• EXERCISE PROMPT
Could you rewrite the listing below as a numbered list, leaving out any blank lines?

A run of records:

-- Begin --

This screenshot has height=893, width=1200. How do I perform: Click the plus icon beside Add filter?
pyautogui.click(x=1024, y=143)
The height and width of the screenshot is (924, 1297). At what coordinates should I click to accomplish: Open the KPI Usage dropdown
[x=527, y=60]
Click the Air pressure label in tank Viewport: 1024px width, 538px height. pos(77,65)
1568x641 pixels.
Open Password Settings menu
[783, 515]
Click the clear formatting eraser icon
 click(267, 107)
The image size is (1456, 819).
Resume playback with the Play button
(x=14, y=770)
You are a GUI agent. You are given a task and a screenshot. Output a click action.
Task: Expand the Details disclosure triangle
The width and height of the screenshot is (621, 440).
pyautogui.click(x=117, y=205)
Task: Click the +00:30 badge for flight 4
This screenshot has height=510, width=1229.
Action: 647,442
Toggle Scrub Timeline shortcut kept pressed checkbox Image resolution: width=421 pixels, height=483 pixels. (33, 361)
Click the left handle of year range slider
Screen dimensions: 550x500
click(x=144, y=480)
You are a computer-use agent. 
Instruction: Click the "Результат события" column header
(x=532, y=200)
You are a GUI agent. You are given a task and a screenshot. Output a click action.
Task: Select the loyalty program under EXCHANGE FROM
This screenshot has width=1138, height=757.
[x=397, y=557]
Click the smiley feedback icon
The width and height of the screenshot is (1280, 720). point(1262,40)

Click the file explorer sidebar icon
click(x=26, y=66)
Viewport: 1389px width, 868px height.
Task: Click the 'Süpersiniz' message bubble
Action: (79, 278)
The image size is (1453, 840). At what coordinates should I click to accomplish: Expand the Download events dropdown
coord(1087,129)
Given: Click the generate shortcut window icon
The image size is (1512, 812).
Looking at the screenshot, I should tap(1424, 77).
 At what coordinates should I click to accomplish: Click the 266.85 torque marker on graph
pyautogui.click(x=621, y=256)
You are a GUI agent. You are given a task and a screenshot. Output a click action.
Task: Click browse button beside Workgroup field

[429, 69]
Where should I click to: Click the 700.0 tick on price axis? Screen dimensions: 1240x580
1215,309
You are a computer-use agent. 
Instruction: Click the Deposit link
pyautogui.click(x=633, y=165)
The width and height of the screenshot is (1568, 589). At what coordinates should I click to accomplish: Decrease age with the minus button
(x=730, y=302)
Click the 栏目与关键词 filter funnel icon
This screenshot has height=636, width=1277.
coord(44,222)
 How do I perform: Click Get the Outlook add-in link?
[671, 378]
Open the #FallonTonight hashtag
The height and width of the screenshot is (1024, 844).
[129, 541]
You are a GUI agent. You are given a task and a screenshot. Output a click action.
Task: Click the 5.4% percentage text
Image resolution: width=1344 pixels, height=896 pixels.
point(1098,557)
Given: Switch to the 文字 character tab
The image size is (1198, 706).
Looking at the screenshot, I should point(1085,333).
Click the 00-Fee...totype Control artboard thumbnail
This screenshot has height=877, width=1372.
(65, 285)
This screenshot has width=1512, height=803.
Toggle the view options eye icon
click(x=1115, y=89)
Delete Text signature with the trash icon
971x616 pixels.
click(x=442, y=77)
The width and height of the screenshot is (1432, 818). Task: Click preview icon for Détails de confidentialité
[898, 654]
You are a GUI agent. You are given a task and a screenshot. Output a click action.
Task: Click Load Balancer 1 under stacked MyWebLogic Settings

-- End --

• COMPLETE ANSWER
1. This screenshot has height=893, width=1200. How do I perform: Click the plus icon beside Add filter?
2. pyautogui.click(x=1024, y=143)
3. The height and width of the screenshot is (924, 1297). At what coordinates should I click to accomplish: Open the KPI Usage dropdown
4. [x=527, y=60]
5. Click the Air pressure label in tank Viewport: 1024px width, 538px height. pos(77,65)
6. 1568x641 pixels.
7. Open Password Settings menu
8. [783, 515]
9. Click the clear formatting eraser icon
10.  click(267, 107)
11. The image size is (1456, 819).
12. Resume playback with the Play button
13. (x=14, y=770)
14. You are a GUI agent. You are given a task and a screenshot. Output a click action.
15. Task: Expand the Details disclosure triangle
16. The width and height of the screenshot is (621, 440).
17. pyautogui.click(x=117, y=205)
18. Task: Click the +00:30 badge for flight 4
19. This screenshot has height=510, width=1229.
20. Action: 647,442
21. Toggle Scrub Timeline shortcut kept pressed checkbox Image resolution: width=421 pixels, height=483 pixels. (33, 361)
22. Click the left handle of year range slider
23. Screen dimensions: 550x500
24. click(x=144, y=480)
25. You are a computer-use agent. 
26. Instruction: Click the "Результат события" column header
27. (x=532, y=200)
28. You are a GUI agent. You are given a task and a screenshot. Output a click action.
29. Task: Select the loyalty program under EXCHANGE FROM
30. This screenshot has width=1138, height=757.
31. [x=397, y=557]
32. Click the smiley feedback icon
33. The width and height of the screenshot is (1280, 720). point(1262,40)
34. Click the file explorer sidebar icon
35. click(x=26, y=66)
36. Viewport: 1389px width, 868px height.
37. Task: Click the 'Süpersiniz' message bubble
38. Action: (79, 278)
39. The image size is (1453, 840). At what coordinates should I click to accomplish: Expand the Download events dropdown
40. coord(1087,129)
41. Given: Click the generate shortcut window icon
42. The image size is (1512, 812).
43. Looking at the screenshot, I should tap(1424, 77).
44.  At what coordinates should I click to accomplish: Click the 266.85 torque marker on graph
45. pyautogui.click(x=621, y=256)
46. You are a GUI agent. You are given a task and a screenshot. Output a click action.
47. Task: Click browse button beside Workgroup field
48. [429, 69]
49. Where should I click to: Click the 700.0 tick on price axis? Screen dimensions: 1240x580
50. 1215,309
51. You are a computer-use agent. 
52. Instruction: Click the Deposit link
53. pyautogui.click(x=633, y=165)
54. The width and height of the screenshot is (1568, 589). At what coordinates should I click to accomplish: Decrease age with the minus button
55. (x=730, y=302)
56. Click the 栏目与关键词 filter funnel icon
57. This screenshot has height=636, width=1277.
58. coord(44,222)
59.  How do I perform: Click Get the Outlook add-in link?
60. [671, 378]
61. Open the #FallonTonight hashtag
62. The height and width of the screenshot is (1024, 844).
63. [129, 541]
64. You are a GUI agent. You are given a task and a screenshot. Output a click action.
65. Task: Click the 5.4% percentage text
66. Image resolution: width=1344 pixels, height=896 pixels.
67. point(1098,557)
68. Given: Switch to the 文字 character tab
69. The image size is (1198, 706).
70. Looking at the screenshot, I should point(1085,333).
71. Click the 00-Fee...totype Control artboard thumbnail
72. This screenshot has height=877, width=1372.
73. (65, 285)
74. This screenshot has width=1512, height=803.
75. Toggle the view options eye icon
76. click(x=1115, y=89)
77. Delete Text signature with the trash icon
78. 971x616 pixels.
79. click(x=442, y=77)
80. The width and height of the screenshot is (1432, 818). Task: Click preview icon for Détails de confidentialité
81. [898, 654]
82. You are a GUI agent. You are given a task and a screenshot. Output a click action.
83. Task: Click Load Balancer 1 under stacked MyWebLogic Settings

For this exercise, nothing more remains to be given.